If you try to parse this collection for references, it will contain historical costumes from the last quarter of the 19th century— Prada calls it “Victorian”— with its tournures, culottes, stand-up collars, high-crowned hats, and endless rows of small buttons. But there are also the 1960s with their neat straight dresses, little knitted cardigans, and flowerbed hats — and all this with a specific Milanese twist, which no one does better than signora Prada. And, of course, men's clothing — suits, shirts, peaked caps. As always, there are some mass-produced consumer items, which Prada has always liked to include in the collections. Of course, all this exists together and at once in each look. But these references themselves do not explain anything at all — the whole point is how they are treated and what they are used for.
In the world of Prada, nothing is ever in its usual place or used for its common purpose, and this collection is the apotheosis of this creative method.

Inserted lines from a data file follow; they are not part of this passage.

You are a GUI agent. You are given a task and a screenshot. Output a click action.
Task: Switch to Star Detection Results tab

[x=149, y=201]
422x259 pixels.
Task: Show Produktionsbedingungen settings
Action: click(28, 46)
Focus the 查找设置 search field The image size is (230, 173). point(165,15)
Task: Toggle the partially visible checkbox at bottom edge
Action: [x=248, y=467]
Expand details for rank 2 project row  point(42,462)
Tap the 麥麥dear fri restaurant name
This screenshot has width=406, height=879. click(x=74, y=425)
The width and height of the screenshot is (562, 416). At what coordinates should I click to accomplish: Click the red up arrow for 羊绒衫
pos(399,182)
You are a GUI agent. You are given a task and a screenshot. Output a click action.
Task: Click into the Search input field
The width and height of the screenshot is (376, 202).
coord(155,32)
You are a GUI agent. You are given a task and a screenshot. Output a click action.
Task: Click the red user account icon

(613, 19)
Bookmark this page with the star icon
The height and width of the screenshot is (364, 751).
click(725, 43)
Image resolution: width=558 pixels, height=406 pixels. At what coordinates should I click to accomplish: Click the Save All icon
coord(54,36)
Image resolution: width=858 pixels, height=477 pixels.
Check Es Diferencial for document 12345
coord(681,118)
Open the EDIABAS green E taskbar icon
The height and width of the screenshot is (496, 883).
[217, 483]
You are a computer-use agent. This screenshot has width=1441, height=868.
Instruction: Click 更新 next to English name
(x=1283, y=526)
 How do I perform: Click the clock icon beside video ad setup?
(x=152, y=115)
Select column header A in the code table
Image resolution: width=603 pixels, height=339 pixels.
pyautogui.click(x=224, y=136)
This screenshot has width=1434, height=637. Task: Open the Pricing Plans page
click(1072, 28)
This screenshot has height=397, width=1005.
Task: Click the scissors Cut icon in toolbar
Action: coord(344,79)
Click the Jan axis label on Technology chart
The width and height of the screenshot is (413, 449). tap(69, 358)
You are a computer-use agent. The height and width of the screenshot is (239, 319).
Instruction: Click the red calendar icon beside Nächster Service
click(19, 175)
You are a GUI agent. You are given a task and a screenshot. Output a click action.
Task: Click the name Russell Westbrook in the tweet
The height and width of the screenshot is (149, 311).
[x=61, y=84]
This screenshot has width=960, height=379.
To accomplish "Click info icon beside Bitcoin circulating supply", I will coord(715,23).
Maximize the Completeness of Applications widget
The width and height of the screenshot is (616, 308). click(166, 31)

What looks like a formal suit from the front appears to be cut out with scissors in the back and we see a lining and a silk underskirt, and what is in front turns out to be not a skirt at all, but an apron made from trousers. Another long ecru skirt is made from some kind of linen sheet, with someone's initials embroidered on it, and the linen dress with bows is accompanied by a peaked cap trimmed with feathers. And under a strict black dress, almost indistinguishable from a 1950s vintage one, are embroidered culottes made of delicate linen silk, wrinkled as if they had just been taken out of the chest.
But this is not just a compounding of things from the worlds of different styles, a trick that everyone learned from Prada long ago. For Miuccia Prada and Raf Simons, everything is subordinated to their vision and everything follows the rules of their imagination. And this vision and these imaginations are so powerful that they are instantly installed into our minds, and we immediately understand that this what’s going to be in fashion, and everyone will go out in these flowerbed caps, everyone will put on the silk culottes, and trousers/skirts/aprons will be in every fashion Instagram. Such is the fashion power of Pada, and such is the power of its juxtaposition, which makes everything work as intended, and gives us the most convincing, the most contemporary, the most emotionally charged image of ourselves.
Prada’s aesthetics have long been called “ugly chic,” but Mrs Prada herself spoke about it much more accurately in her recent interview for Vogue US: “To have an idea of a woman as a beautiful silhouette — no! I try to respect women — I tend not to do bias dresses, super-sexy. I try to be creative in a way that can be worn, that can be useful.” Well, Prada has been extremely successful at that.